In a medium saucepan, melt the one cup of butter over medium-high heat. Continue to cook, swirling occasionally, until the butter is browned and fragrant. The butter will foam up a bit and there will be bit of browned butter at the bottom of the pan when it's done. Remove the pan from the heat and transfer the butter to a heat-safe container. Refrigerate until the consistency of softened butter. (I made my browned butter the night before baking and took it out of the fridge a few hours before I started so it had time to soften).
Preheat your oven to 325 degrees F. Spray your 3 8-inch or 4 6-inch pans with nonstick spray, line the bottom of each pan with parchment paper rounds and spray again.

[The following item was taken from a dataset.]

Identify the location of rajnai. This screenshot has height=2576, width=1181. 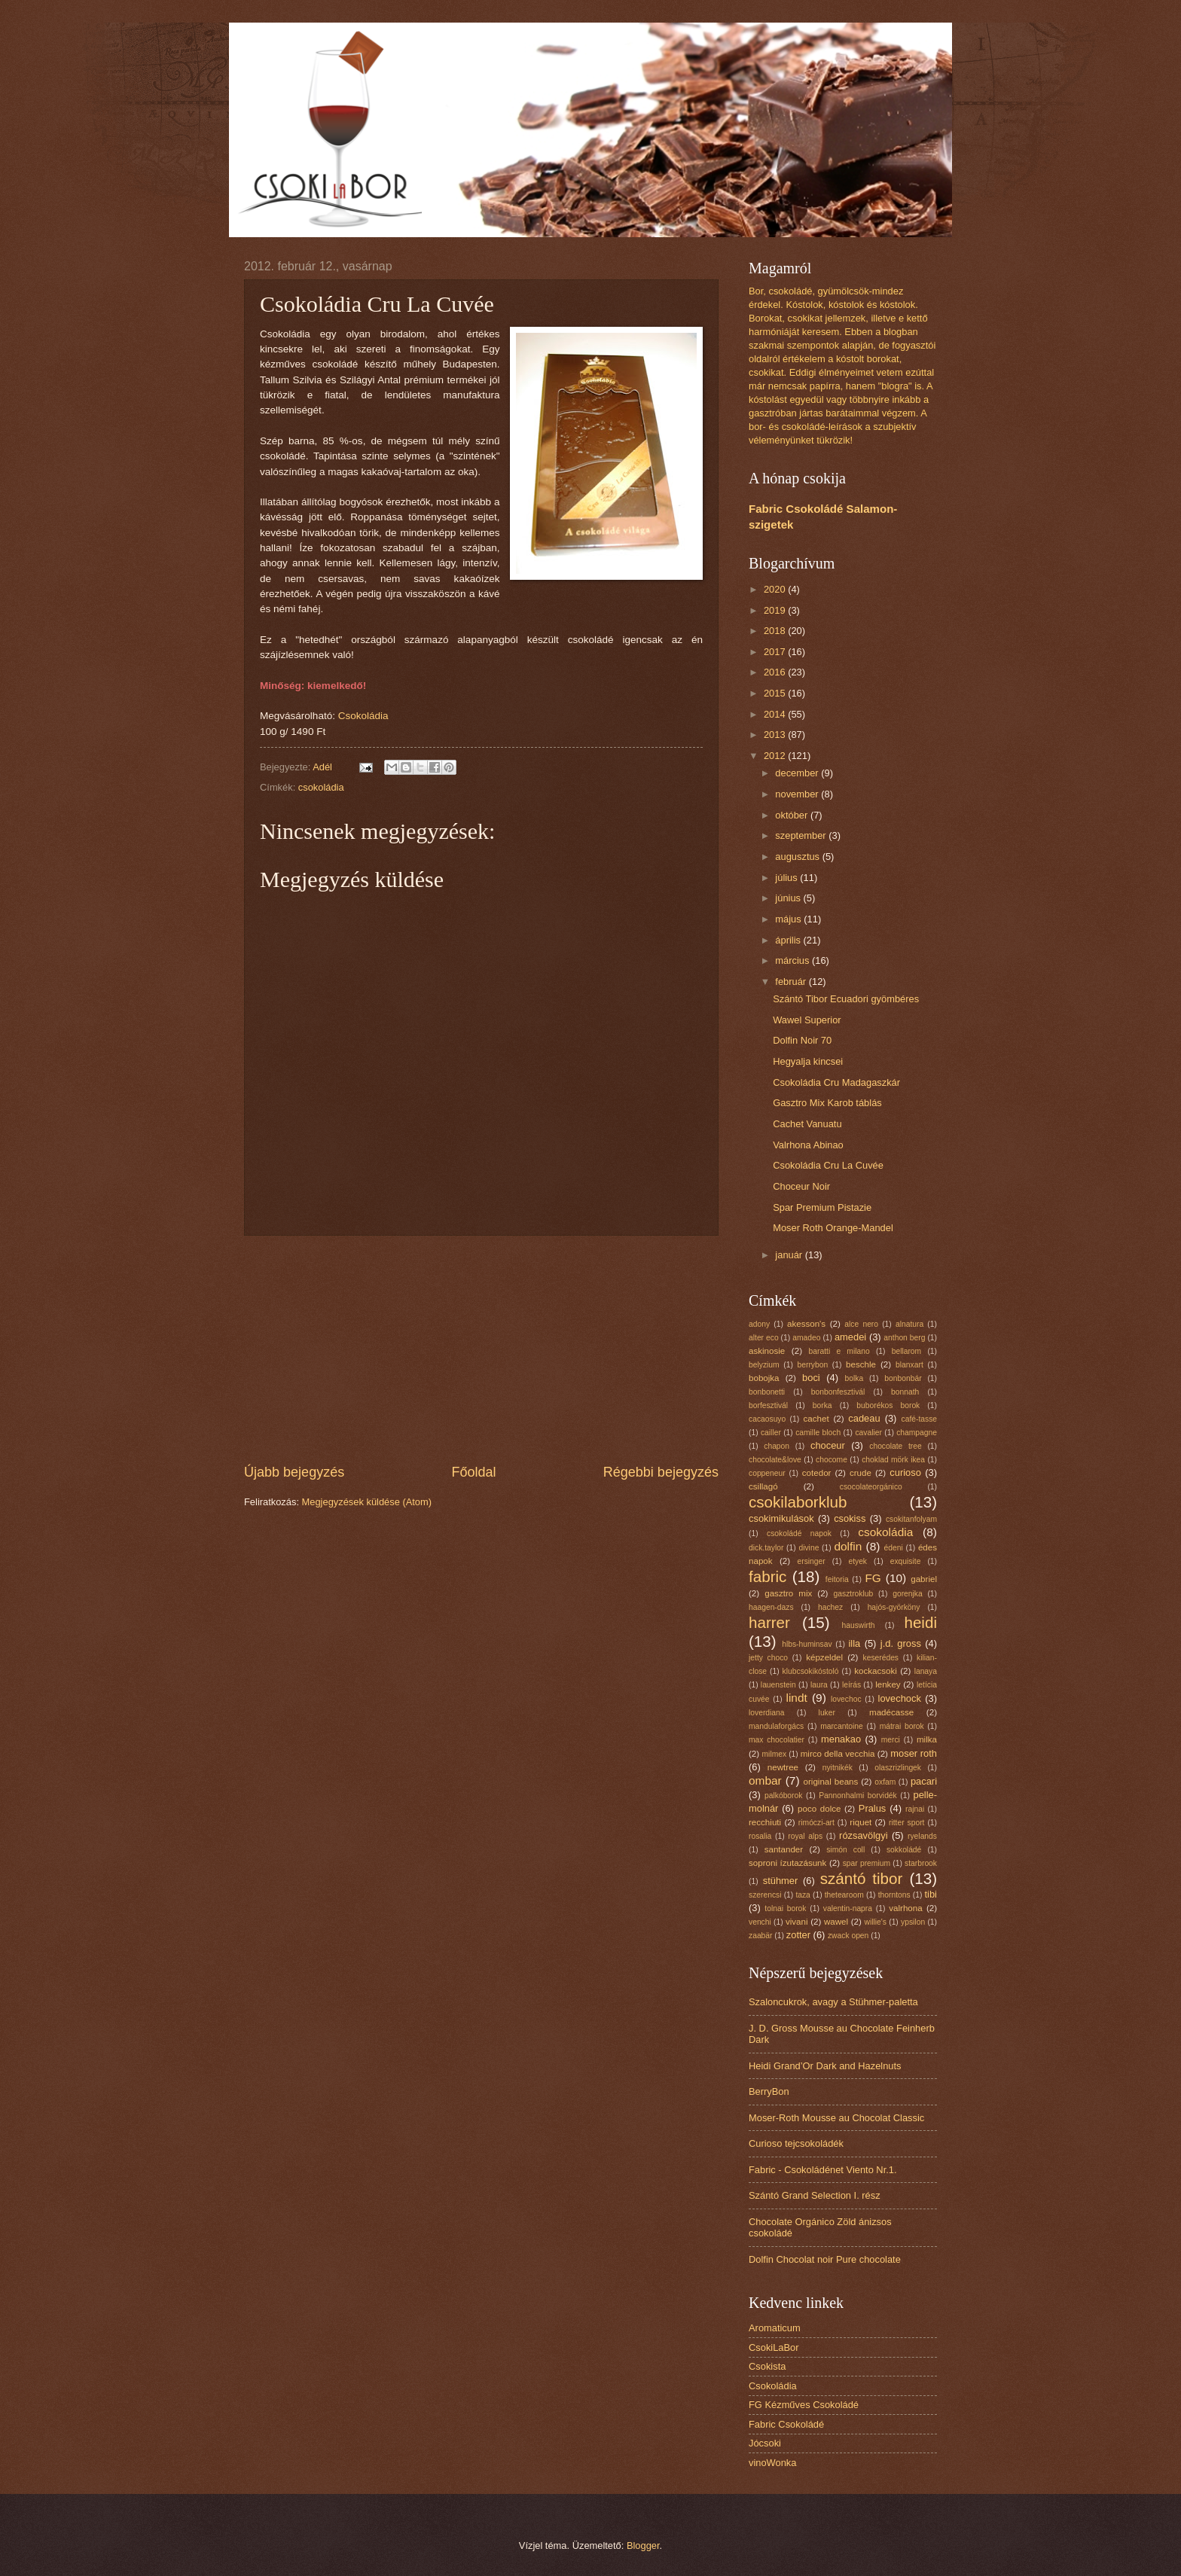
(914, 1809).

Set aside.
In a medium sized bowl, combine and whisk together the flour, baking powder, salt, cinnamon, ginger, nutmeg and cloves. Set aside.
In the bowl of a stand mixer fitted with the paddle attachment, mix the browned butter until smooth. Add the granulated sugar and brown sugar, and increase the speed to medium-high. Beat the butter and sugars for about 3 to 5 minutes. Scrape down the sides of the bowl and mix again for another 30 seconds.

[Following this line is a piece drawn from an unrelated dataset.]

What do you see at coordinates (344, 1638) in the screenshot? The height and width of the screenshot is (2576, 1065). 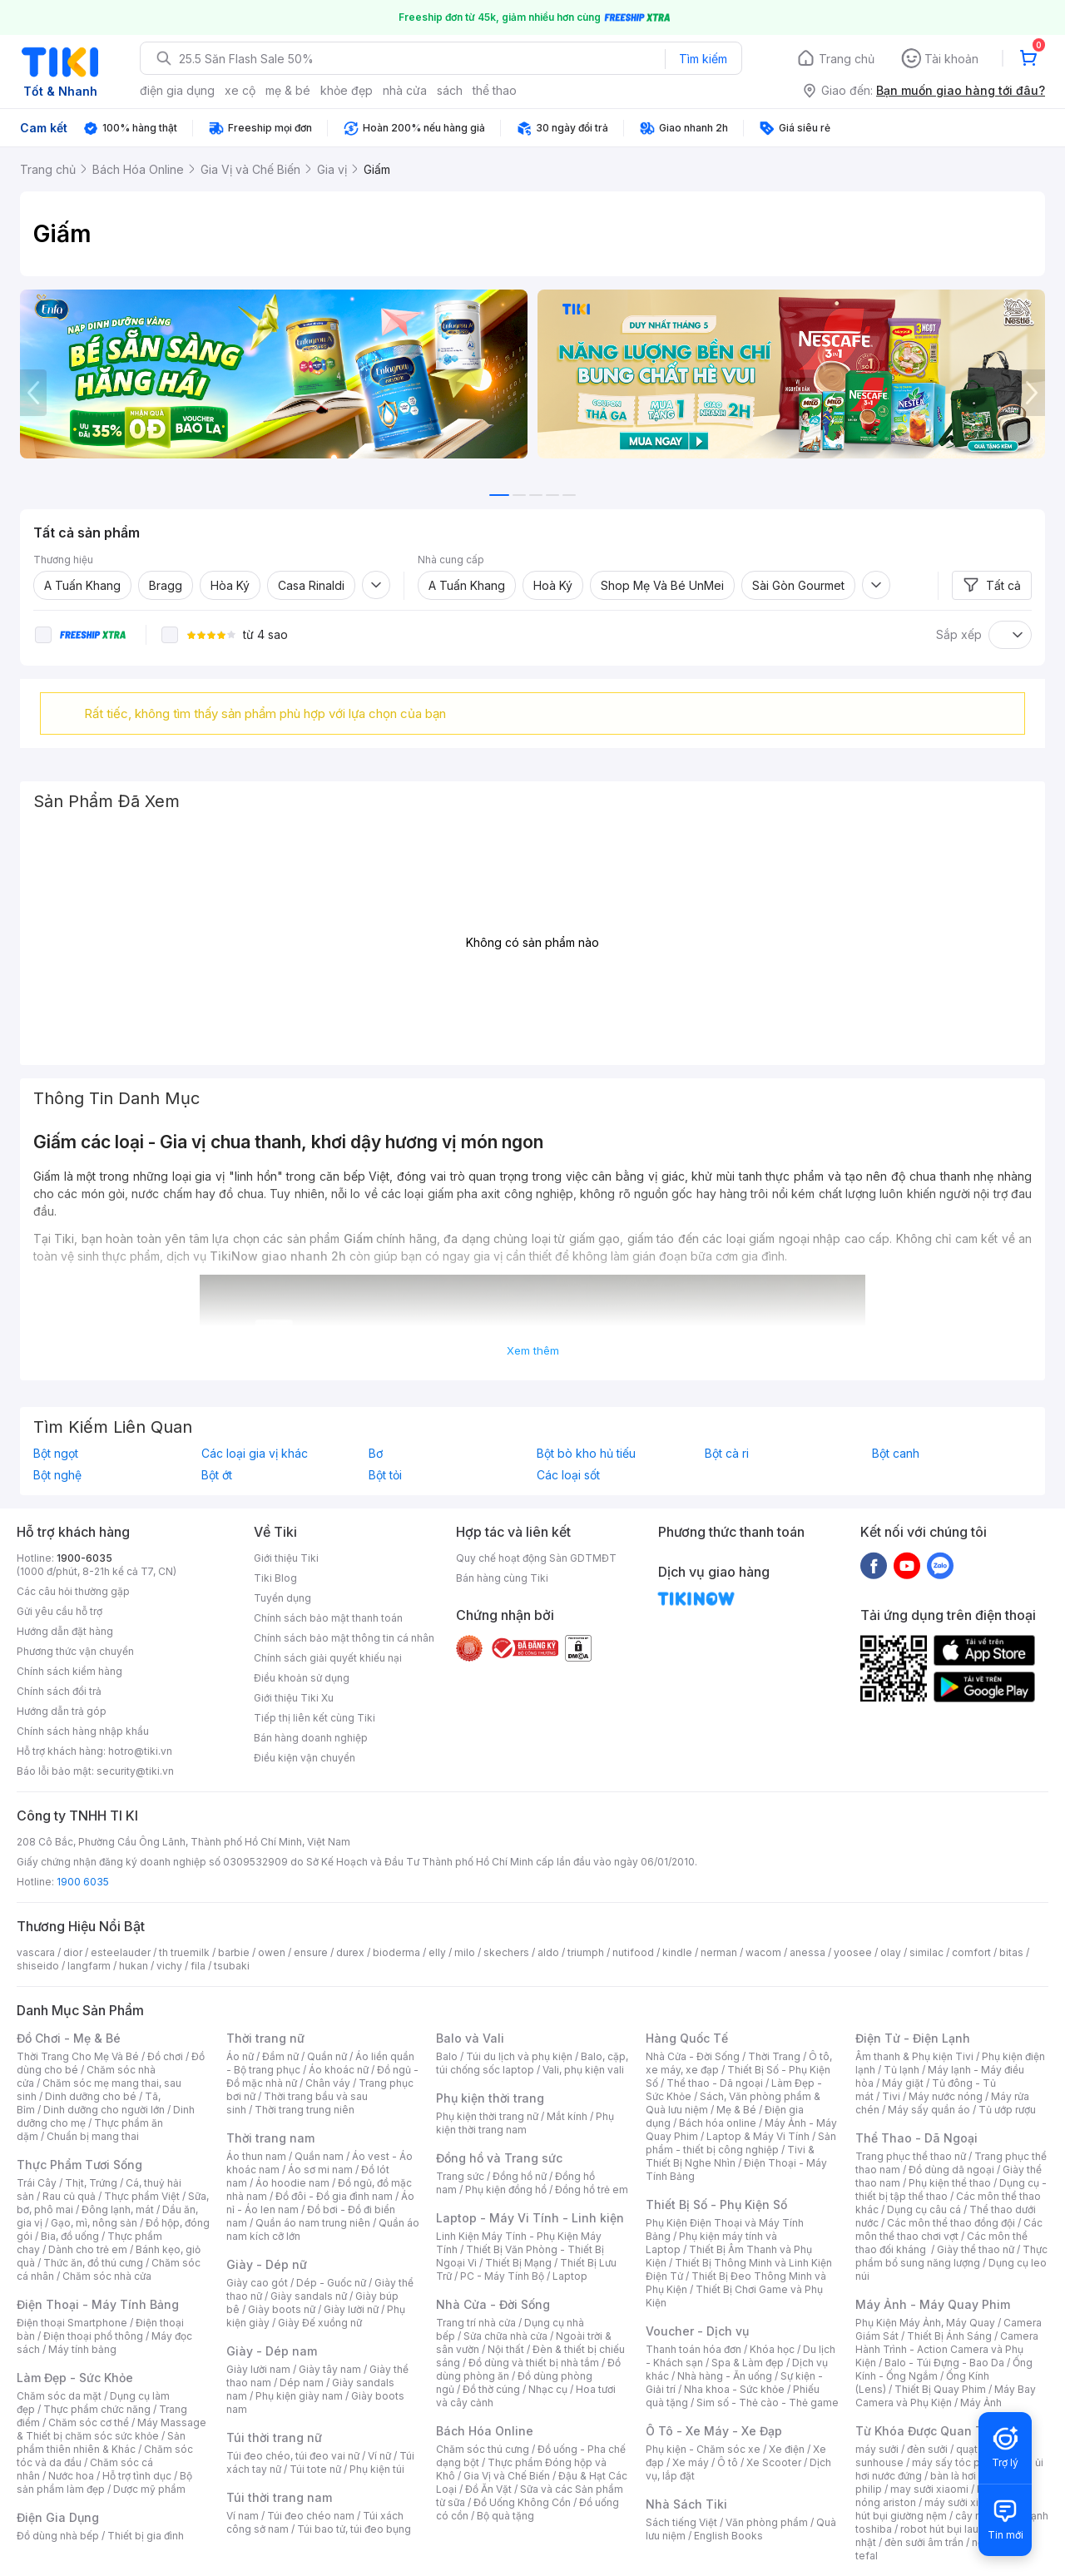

With the mixer on medium-low, add the eggs, one at a time, mixing until combined in between each addition. Add the vanilla. Mix until incorporated and scrape down the bowl again.
Turn your mixer to low speed. Add the flour mixture alternating with the eggnog, starting and ending with the flour. Mix on low speed for 30 seconds or until combined. Do not over beat your batter.
Using a kitchen scale, evenly distribute the cake batter between the pans. Bake for about 25 to 30 minutes or until a toothpick inserted in the center comes out with a few moist crumbs on it. Let the cakes cool on a wire rack for about 10 minutes before removing them from the pans to cool completely. Can be individually wrapped in plastic wrap and stored in the freezer for up to two weeks.